|megpie71 (megpie71) wrote,|
@ 2018-08-16 07:26:00
|Entry tags:||review: recipe, the joys of: cookery|
Meg Reviews Recipes: Potato Wedges with Sloppy Joe Topping
Source: Australia Women's Weekly Mince Favourites cookbook, p25; ISBN 186396490-8; (c) ACP Magazines Ltd 2006.
This one is another old favourite which I tend to pull out when I'm bored, when I'm just wanting something easy to cook, and when I'm wanting something sharp and sweet to eat.
The recipe basically tells you to make the wedges from scratch (chop a spud per person into eight wedges, grease with a bit of oil, and bake for about 30 - 40 minutes (or until done). You can cheat and substitute store-bought oven-bake potato wedges (follow the directions on the package), or you can substitute any other kind of carbohydrate substrate you fancy with the mince. I've tried rice on one occasion (with leftovers - worked out quite nice); served it up with garlic bread for my partner; and it would probably work quite nicely with some of the more chunky sorts of pasta, or even just plain old hot bread rolls.
Also, sprinkling a little cajun seasoning mix on the wedges turns out nice, although it did tend to get shouted down by the vinegar of the sloppy joe sauce.
The sauce itself can generally do with about half an hour of simmering time, just to make sure the flavours combine nicely.

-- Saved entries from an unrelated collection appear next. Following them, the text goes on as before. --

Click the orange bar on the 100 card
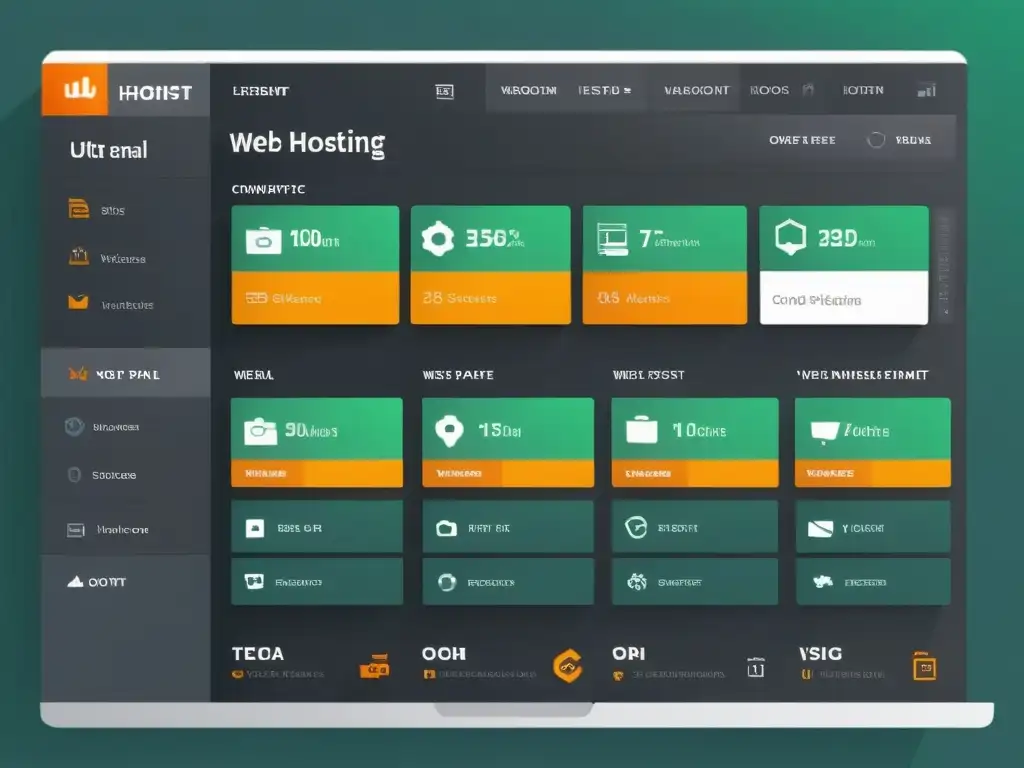This screenshot has height=768, width=1024. pyautogui.click(x=315, y=298)
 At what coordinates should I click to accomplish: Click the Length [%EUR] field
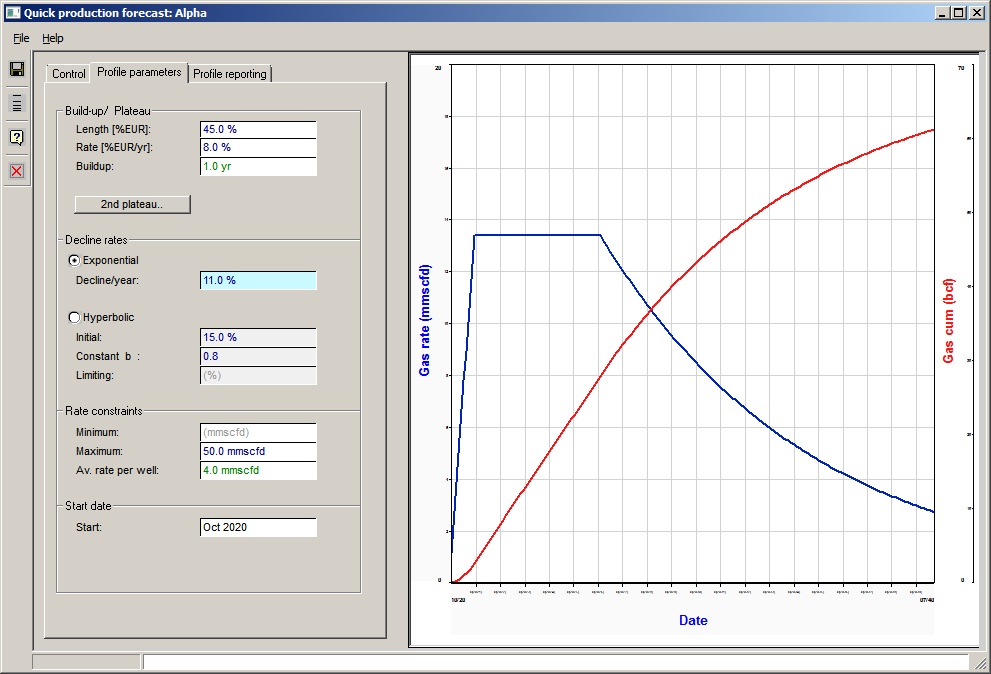[x=258, y=130]
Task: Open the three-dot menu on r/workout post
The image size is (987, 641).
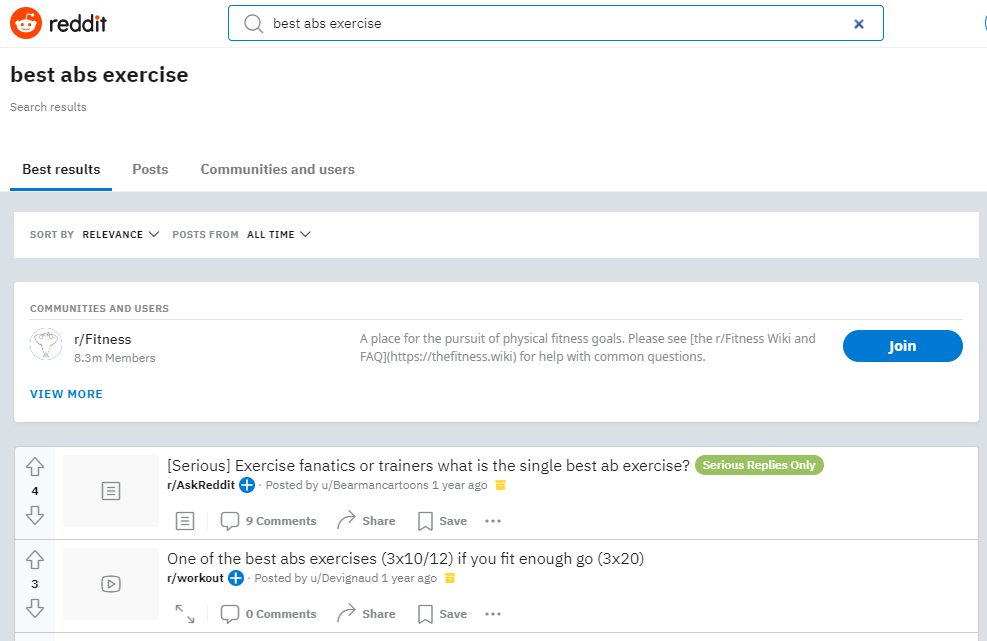Action: 493,614
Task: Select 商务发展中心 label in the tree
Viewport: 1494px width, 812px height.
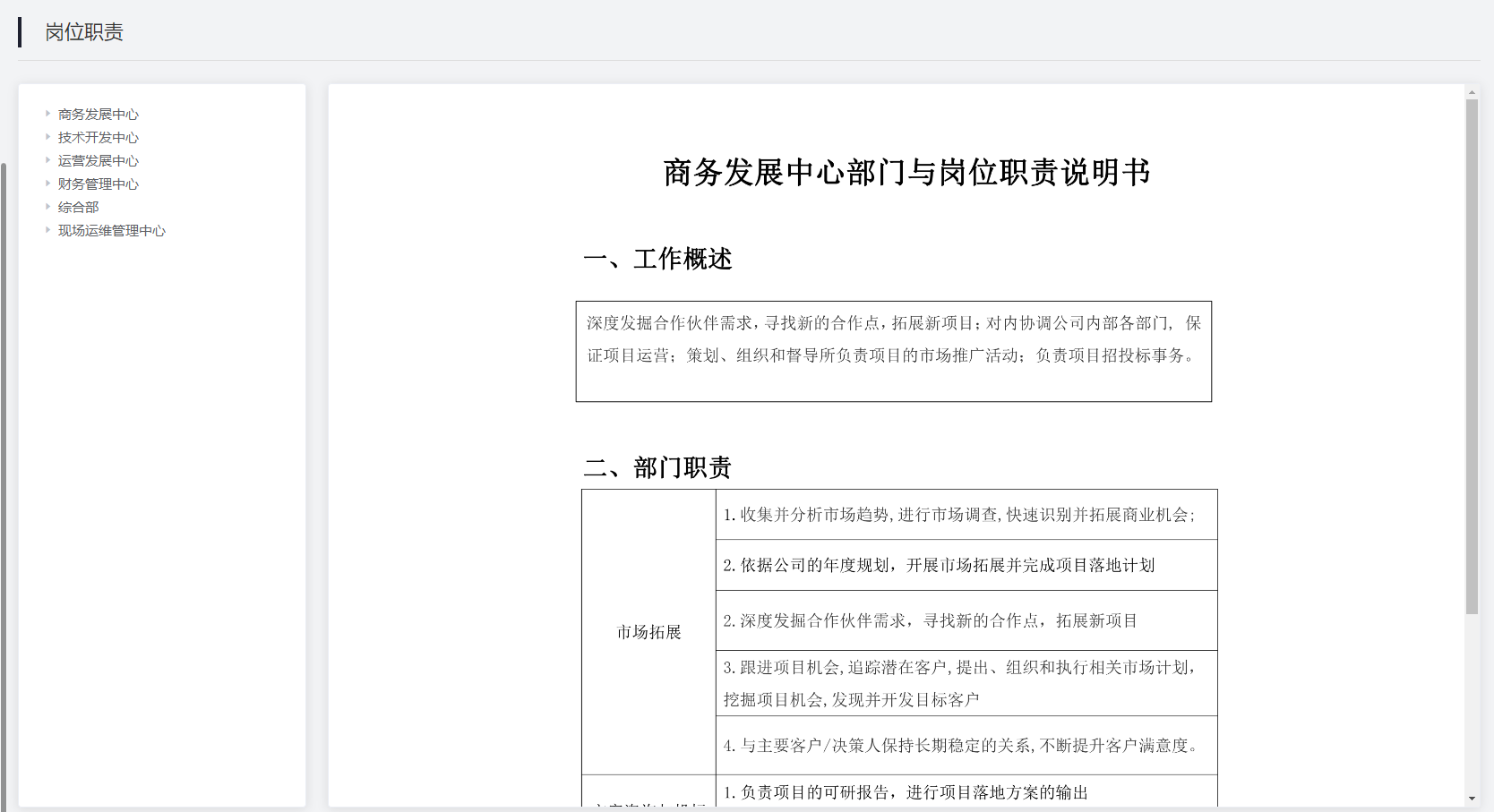Action: click(99, 115)
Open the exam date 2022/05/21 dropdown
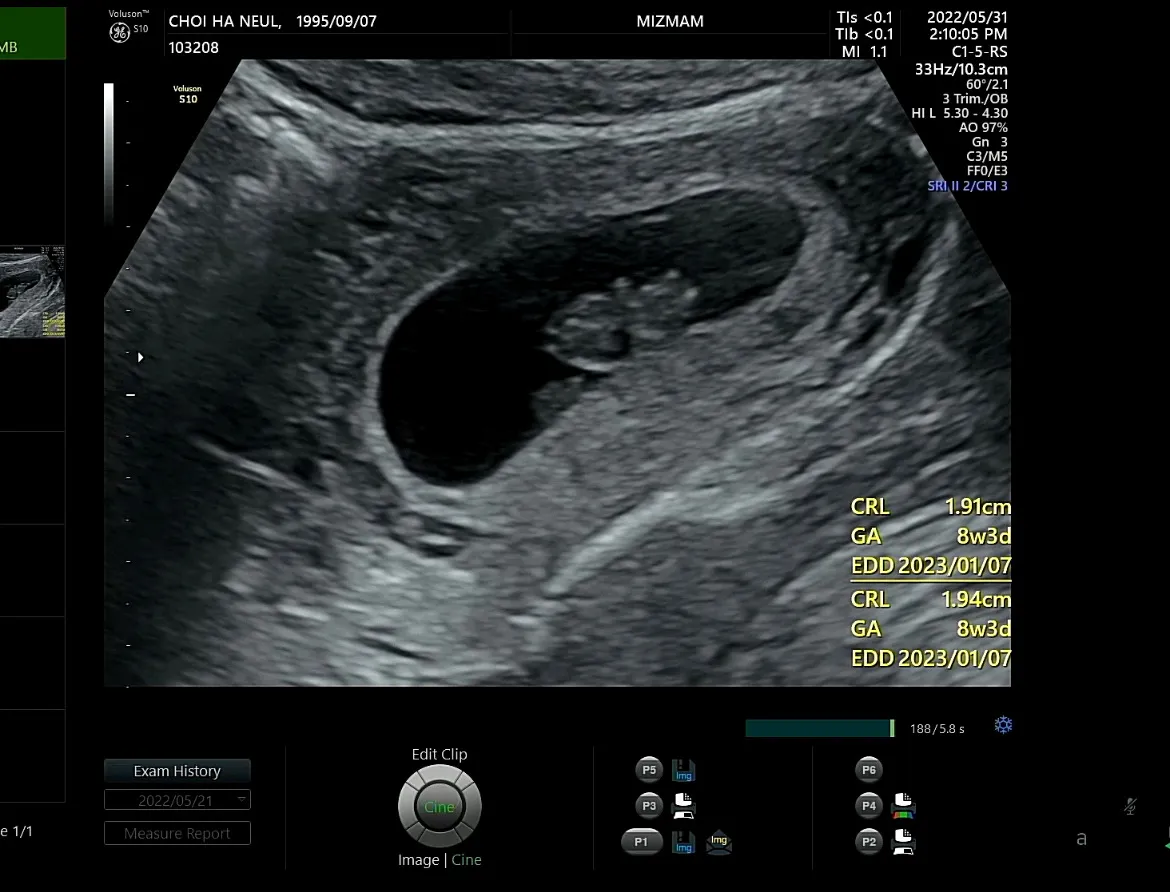 [177, 800]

It's a pretty easy one to have the ingredients handy for - onion, garlic, celery, green capsicum, mince, a cup of tomato sauce (tomato ketchup, for my readers in the Americas), mild American mustard, cider vinegar, and some grated cheese to top it at the end (and that's pretty much optional, too).
If you have to pay attention to standing time, or you have upper arm issues, this recipe does require the fine chopping of the various vegetables (plus crushing of garlic), and it'll require a certain amount of standing and stirring while you're browning the vegetables and the mince. However, once you've added the tomato sauce, mustard and vinegar, and stirred everything together, it can be left to simmer on its own. It is possible to time-shift this recipe, by pre-making the sloppy joe sauce and re-heating it around dinner time, and cooking up the carbohydrate substrate at the point where you're re-heating things.
Difficulty: 1 out of 5
Spoons/Fuss and Bother: 1 - 3 out of 5. Really, this depends a lot on whether, like me, you're the type of person who tends to run through all their spoons in the morning, or if you're the type of person who has a bit of energy during the evening. If you're the first, then it's 3 out of 5, if only because it's one of those recipes where you either have to do some pre-cooking in order to have everything ready, or you have to reserve spoons for the evening. Otherwise, probably 1 out of 5, possibly 2 out of 5 if you're needing to consider standing times or chopping times.
Overall: 4 out of 5. This is a bit of a favourite in our household, because it's nice and easy, and it can be eaten with just about anything.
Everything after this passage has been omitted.